As McDaniel stated earlier, most recognized breeds at some point began as crossbreeds or “hybrids.” For instance, the German Shepherd traces its beginnings back to the late 19th century, when a small number of “hybrid” devotees decided to create an intelligent, adaptable, “super” dog capable of many behaviours. In effect, the German Shepherd started out as a “hybrid.” So did the Chesapeake Bay Retriever, bred from Newfoundland, Setter, and Spaniel stock.

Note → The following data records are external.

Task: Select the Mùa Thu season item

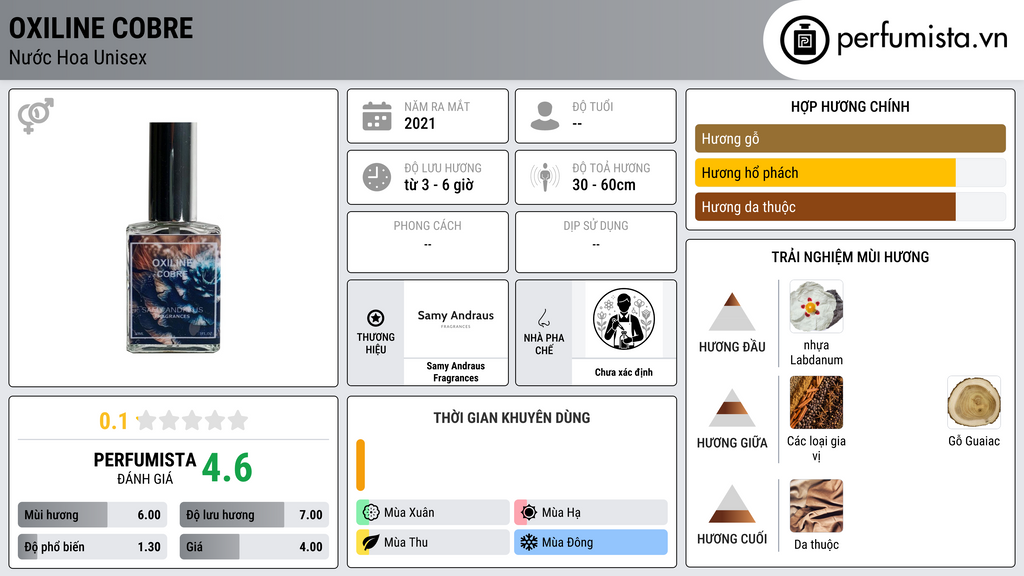Action: coord(433,542)
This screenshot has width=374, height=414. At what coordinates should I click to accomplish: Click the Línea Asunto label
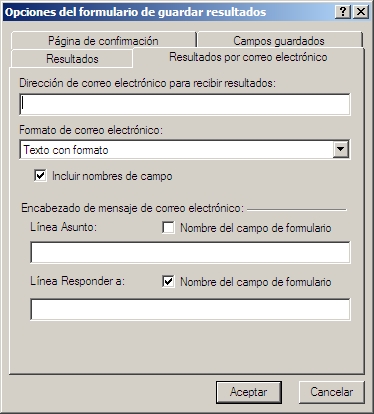point(64,227)
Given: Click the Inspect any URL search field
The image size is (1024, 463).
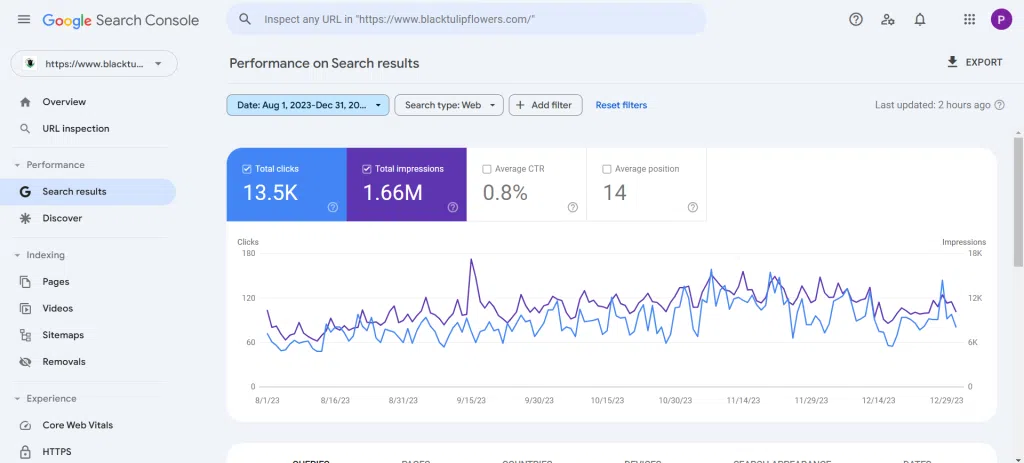Looking at the screenshot, I should click(480, 19).
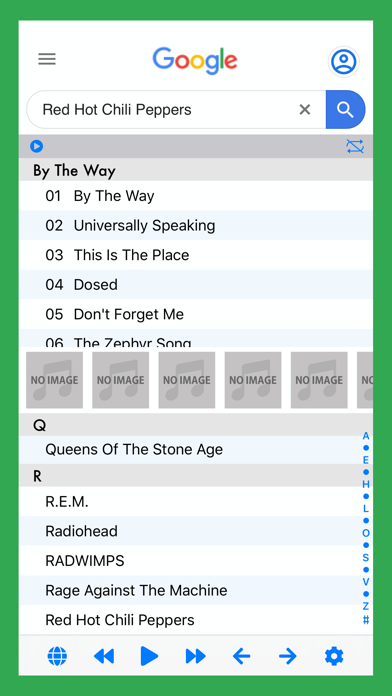Tap the small play circle icon in gray bar

pos(36,146)
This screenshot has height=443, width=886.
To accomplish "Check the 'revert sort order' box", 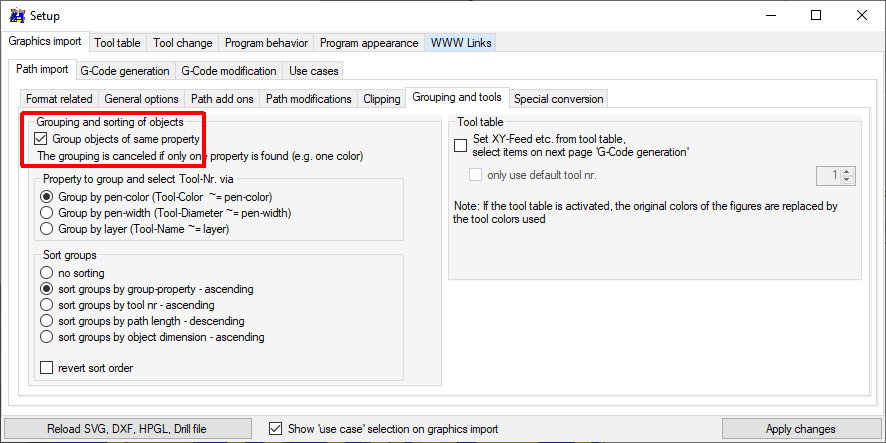I will click(x=47, y=368).
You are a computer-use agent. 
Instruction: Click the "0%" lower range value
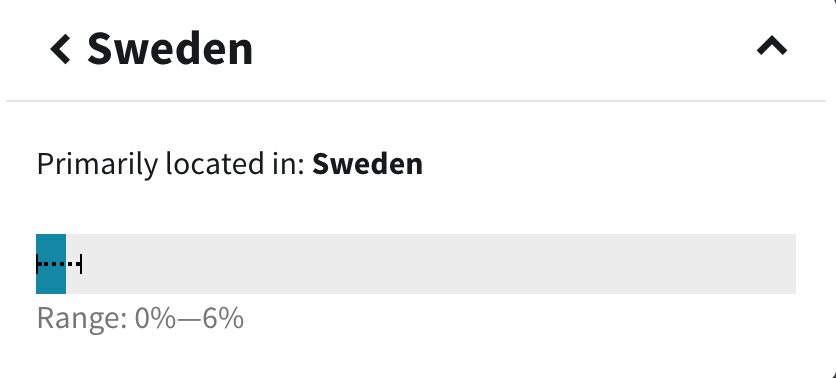(155, 319)
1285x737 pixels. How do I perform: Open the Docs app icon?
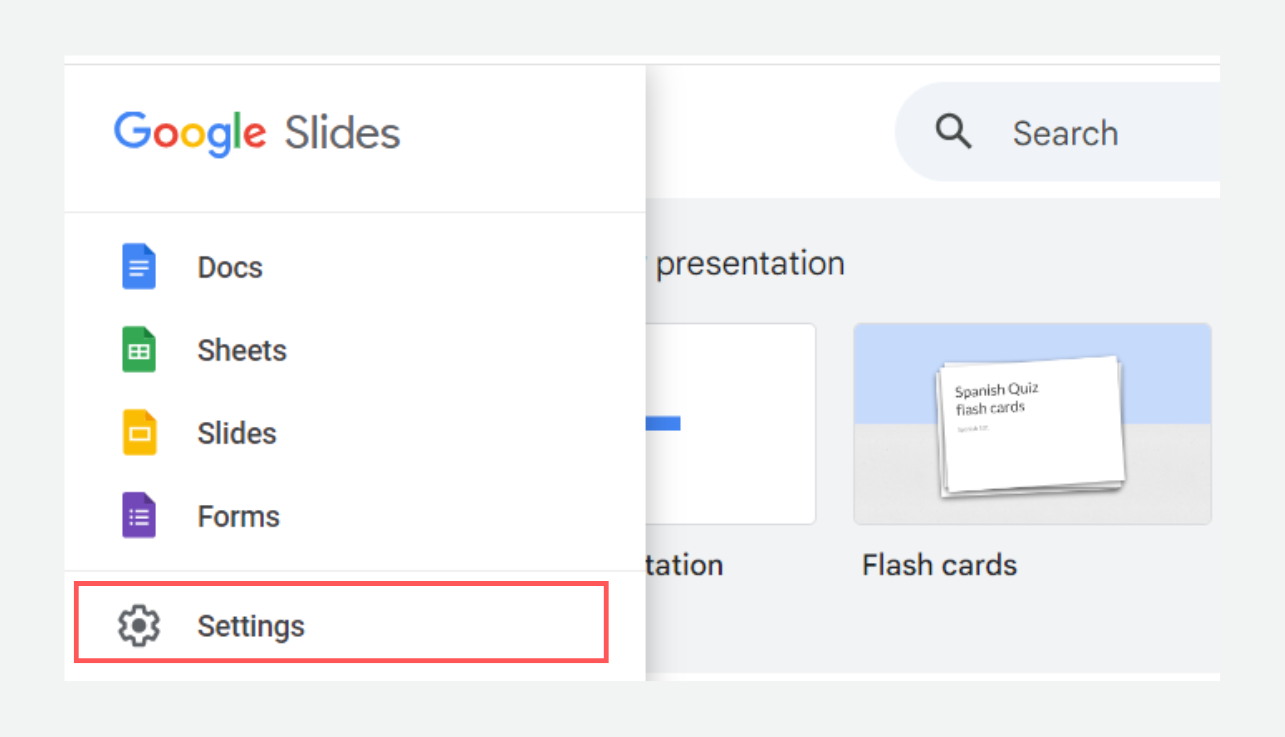pyautogui.click(x=137, y=267)
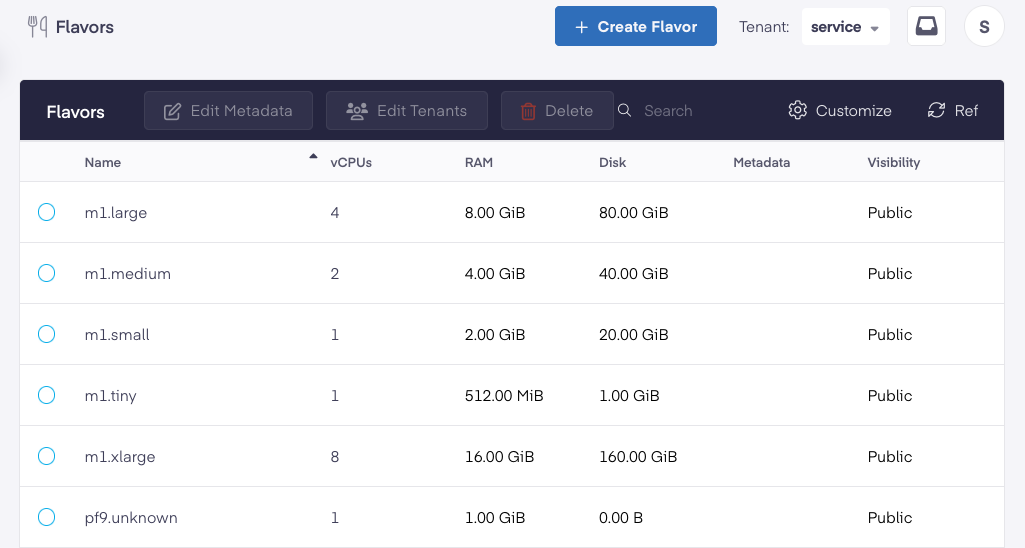
Task: Select the m1.xlarge flavor radio button
Action: point(46,456)
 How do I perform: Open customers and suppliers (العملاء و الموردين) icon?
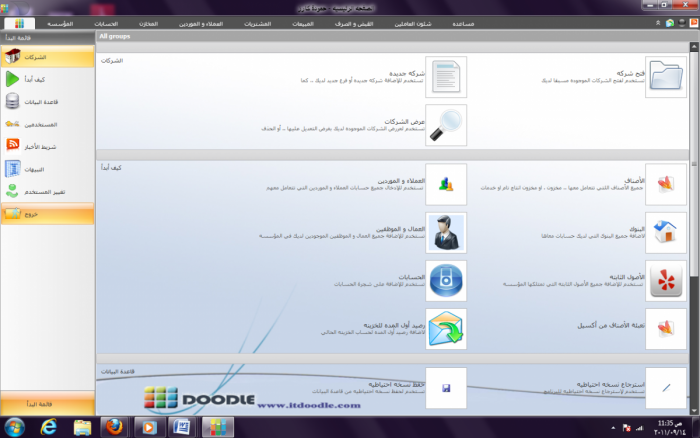(x=446, y=185)
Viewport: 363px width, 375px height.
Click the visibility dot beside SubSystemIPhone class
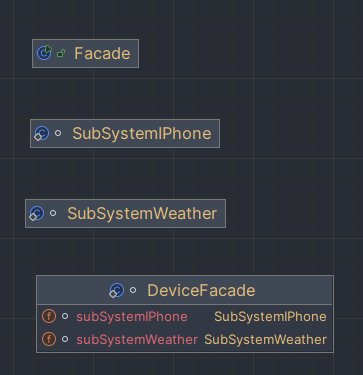[x=58, y=133]
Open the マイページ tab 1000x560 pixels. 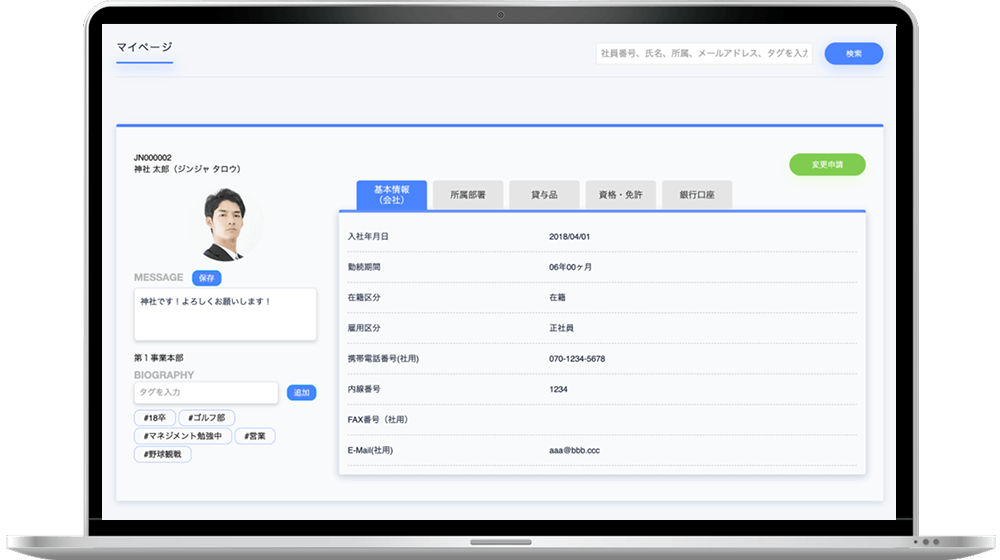[144, 47]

Whether or not any of today’s hybrids will ever attain official AKC breed status remains to be seen. But if it has happened before, it can certainly happen again.


Doodle Futures

Though the incentive of some hybrid breeders remains profit, others, such as Daryl Garmin, are impassioned about their dogs, perhaps in the same manner that traditional breed pioneers of the past were. Determination and perseverance eventually paid off with the birth of new breeds like the Bullmastiff, the Australian Cattle Dog, the German Shepherd and the Chesapeake Bay Retriever, all now welcomed members of the AKC. If the motivations of devoted Doodle breeders are to sincerely create a better breed, then perhaps holding off judgement for a bit longer might just give them that chance?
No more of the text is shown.